→ Try it: Restate word for word the entries below, starting with the line with "Click info icon beside 使用可能 column header" and continuing through the line with "Click the 50,150 (49.63%) measurement tooltip". Include both of those lines and no others.

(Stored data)
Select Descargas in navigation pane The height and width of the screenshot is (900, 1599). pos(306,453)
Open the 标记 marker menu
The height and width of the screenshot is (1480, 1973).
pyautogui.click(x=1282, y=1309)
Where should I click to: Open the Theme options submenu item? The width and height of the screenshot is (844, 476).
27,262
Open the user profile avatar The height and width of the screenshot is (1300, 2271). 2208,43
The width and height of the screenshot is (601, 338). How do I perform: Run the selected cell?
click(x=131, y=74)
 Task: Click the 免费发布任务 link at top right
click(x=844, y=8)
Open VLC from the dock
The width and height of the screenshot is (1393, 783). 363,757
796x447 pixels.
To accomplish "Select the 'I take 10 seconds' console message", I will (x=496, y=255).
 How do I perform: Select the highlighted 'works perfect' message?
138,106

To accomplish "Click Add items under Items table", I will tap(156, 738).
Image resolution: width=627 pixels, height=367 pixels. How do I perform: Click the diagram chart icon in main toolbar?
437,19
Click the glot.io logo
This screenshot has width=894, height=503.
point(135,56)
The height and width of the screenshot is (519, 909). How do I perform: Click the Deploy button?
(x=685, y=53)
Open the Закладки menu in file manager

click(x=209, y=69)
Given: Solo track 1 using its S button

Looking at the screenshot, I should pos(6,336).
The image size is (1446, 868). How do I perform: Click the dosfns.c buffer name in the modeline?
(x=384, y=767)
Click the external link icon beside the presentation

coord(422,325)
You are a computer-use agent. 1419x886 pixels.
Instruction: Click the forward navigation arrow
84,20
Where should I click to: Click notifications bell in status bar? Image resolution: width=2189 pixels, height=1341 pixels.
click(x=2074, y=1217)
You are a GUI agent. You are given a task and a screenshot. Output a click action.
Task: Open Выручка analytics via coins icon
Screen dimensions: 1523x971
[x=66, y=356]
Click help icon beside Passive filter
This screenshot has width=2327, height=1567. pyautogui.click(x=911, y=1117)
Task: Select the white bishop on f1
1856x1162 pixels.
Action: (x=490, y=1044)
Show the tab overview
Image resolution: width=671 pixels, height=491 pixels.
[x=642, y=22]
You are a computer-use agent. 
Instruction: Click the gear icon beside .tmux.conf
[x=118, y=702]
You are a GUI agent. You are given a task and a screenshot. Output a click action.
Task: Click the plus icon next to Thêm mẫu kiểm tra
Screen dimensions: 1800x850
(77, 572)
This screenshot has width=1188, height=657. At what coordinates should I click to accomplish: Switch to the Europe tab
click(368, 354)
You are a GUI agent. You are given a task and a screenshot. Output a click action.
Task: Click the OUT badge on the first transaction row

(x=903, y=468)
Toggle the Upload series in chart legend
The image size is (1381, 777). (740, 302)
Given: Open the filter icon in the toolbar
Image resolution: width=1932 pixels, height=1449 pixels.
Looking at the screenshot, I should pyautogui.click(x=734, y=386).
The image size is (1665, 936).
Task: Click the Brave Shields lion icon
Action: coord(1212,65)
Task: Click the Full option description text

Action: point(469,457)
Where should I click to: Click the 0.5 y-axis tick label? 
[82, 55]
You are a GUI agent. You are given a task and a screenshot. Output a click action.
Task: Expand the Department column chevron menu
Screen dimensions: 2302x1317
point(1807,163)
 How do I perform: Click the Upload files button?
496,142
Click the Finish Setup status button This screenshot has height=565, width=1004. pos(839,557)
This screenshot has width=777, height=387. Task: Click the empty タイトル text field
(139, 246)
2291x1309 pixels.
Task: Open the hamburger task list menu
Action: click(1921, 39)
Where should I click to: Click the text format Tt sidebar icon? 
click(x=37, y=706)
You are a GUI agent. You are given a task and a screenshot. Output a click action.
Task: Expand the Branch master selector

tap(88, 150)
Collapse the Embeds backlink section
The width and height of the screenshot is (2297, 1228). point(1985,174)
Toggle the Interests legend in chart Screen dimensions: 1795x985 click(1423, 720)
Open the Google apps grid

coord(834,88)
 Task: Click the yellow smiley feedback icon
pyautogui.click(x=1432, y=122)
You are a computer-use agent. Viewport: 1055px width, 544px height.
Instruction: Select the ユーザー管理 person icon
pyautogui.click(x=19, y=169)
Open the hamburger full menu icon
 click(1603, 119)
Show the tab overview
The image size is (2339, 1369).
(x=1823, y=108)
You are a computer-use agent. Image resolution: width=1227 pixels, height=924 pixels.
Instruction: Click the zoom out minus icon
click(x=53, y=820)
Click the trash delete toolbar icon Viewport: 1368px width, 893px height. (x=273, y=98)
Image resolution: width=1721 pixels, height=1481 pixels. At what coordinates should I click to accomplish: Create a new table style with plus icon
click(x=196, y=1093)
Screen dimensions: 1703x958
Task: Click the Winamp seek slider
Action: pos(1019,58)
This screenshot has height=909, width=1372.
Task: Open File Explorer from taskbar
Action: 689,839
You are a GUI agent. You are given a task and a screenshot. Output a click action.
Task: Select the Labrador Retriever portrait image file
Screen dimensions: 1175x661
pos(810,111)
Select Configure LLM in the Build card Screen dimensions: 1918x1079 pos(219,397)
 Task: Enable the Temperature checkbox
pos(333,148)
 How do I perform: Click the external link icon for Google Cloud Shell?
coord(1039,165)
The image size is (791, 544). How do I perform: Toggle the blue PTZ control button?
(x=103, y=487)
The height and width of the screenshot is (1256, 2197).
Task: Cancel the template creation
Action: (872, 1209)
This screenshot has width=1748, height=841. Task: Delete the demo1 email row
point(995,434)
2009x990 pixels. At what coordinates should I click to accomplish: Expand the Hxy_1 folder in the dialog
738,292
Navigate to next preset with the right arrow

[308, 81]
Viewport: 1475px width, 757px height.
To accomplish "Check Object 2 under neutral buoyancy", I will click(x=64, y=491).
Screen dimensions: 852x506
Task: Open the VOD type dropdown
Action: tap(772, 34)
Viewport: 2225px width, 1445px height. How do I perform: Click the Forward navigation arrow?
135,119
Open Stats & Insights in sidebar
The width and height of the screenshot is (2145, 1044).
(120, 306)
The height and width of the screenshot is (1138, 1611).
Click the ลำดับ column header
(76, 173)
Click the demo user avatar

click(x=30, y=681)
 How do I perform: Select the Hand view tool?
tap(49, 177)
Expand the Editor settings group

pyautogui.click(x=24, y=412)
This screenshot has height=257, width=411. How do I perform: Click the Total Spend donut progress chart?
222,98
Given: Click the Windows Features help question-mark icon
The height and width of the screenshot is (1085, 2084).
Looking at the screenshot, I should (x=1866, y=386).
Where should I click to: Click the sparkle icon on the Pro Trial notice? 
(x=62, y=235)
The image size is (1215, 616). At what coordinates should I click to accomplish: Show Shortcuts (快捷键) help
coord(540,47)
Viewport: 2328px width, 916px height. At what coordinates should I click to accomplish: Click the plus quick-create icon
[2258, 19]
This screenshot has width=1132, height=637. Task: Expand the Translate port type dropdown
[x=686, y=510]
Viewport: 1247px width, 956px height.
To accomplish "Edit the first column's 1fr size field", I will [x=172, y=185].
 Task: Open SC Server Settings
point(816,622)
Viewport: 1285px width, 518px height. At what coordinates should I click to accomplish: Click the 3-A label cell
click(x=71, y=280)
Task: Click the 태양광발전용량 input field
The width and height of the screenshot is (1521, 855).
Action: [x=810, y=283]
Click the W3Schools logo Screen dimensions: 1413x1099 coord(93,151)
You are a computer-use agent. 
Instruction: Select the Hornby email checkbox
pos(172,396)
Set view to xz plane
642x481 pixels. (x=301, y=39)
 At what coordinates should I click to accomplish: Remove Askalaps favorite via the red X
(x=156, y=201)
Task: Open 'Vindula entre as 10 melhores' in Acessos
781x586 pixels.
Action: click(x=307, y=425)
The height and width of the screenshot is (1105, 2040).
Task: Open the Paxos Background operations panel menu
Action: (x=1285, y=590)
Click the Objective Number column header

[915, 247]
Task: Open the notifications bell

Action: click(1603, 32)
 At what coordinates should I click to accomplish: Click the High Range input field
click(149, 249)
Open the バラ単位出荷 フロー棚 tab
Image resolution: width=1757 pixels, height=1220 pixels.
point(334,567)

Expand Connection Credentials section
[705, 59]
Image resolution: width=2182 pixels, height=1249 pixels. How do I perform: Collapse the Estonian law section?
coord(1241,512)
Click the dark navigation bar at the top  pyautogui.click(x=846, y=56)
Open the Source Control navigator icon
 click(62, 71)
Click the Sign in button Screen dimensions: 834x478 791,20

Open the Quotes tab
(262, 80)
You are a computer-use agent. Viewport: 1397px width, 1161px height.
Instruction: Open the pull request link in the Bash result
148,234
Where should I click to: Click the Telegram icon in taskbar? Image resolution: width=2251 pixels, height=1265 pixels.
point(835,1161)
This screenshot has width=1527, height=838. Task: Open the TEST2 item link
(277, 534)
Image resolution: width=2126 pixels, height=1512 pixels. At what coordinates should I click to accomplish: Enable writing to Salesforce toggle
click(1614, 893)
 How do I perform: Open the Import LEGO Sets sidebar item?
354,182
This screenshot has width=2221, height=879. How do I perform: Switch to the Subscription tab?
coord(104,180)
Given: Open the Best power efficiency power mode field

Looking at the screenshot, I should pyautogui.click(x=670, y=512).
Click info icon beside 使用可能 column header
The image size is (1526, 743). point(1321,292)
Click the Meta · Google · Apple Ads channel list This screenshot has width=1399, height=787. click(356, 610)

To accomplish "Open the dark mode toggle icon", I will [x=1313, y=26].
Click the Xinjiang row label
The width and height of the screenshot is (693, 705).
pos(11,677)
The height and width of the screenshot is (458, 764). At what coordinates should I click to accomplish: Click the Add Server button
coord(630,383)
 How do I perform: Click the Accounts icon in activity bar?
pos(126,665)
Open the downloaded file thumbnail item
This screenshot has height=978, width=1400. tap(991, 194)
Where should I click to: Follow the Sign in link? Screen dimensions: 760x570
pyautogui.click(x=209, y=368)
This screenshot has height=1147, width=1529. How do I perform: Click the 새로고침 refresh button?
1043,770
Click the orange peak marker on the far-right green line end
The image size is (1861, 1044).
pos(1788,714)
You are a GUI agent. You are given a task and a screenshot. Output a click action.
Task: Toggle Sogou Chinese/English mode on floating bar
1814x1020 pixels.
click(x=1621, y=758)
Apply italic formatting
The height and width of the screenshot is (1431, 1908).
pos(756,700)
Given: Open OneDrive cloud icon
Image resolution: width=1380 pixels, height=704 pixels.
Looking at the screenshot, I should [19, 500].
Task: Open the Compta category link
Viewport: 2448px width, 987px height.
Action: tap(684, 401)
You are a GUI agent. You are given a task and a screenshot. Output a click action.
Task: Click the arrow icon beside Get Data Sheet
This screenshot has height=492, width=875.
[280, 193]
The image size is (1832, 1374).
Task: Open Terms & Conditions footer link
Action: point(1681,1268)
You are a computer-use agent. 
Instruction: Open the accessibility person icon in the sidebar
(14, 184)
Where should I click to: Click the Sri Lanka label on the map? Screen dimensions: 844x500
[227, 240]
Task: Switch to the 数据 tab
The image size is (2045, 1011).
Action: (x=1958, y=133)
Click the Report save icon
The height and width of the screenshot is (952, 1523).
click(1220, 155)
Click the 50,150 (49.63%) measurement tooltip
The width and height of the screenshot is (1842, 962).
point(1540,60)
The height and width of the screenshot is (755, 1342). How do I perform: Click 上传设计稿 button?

→ Solved problem:
Click info icon beside 使用可能 column header
The image size is (1526, 743). point(1321,292)
Click the Meta · Google · Apple Ads channel list This screenshot has width=1399, height=787. click(356, 610)

To accomplish "Open the dark mode toggle icon", I will [x=1313, y=26].
Click the Xinjiang row label
The width and height of the screenshot is (693, 705).
pos(11,677)
The height and width of the screenshot is (458, 764). At what coordinates should I click to accomplish: Click the Add Server button
coord(630,383)
 How do I perform: Click the Accounts icon in activity bar?
pos(126,665)
Open the downloaded file thumbnail item
This screenshot has height=978, width=1400. tap(991, 194)
Where should I click to: Follow the Sign in link? Screen dimensions: 760x570
pyautogui.click(x=209, y=368)
This screenshot has height=1147, width=1529. How do I perform: Click the 새로고침 refresh button?
1043,770
Click the orange peak marker on the far-right green line end
The image size is (1861, 1044).
pos(1788,714)
You are a GUI agent. You are given a task and a screenshot. Output a click action.
Task: Toggle Sogou Chinese/English mode on floating bar
1814x1020 pixels.
click(x=1621, y=758)
Apply italic formatting
The height and width of the screenshot is (1431, 1908).
pos(756,700)
Given: Open OneDrive cloud icon
Image resolution: width=1380 pixels, height=704 pixels.
Looking at the screenshot, I should [19, 500].
Task: Open the Compta category link
Viewport: 2448px width, 987px height.
Action: tap(684, 401)
You are a GUI agent. You are given a task and a screenshot. Output a click action.
Task: Click the arrow icon beside Get Data Sheet
This screenshot has height=492, width=875.
[280, 193]
The image size is (1832, 1374).
Task: Open Terms & Conditions footer link
Action: point(1681,1268)
You are a computer-use agent. 
Instruction: Open the accessibility person icon in the sidebar
(14, 184)
Where should I click to: Click the Sri Lanka label on the map? Screen dimensions: 844x500
[227, 240]
Task: Switch to the 数据 tab
The image size is (2045, 1011).
Action: (x=1958, y=133)
Click the Report save icon
The height and width of the screenshot is (952, 1523).
click(1220, 155)
Click the 50,150 (49.63%) measurement tooltip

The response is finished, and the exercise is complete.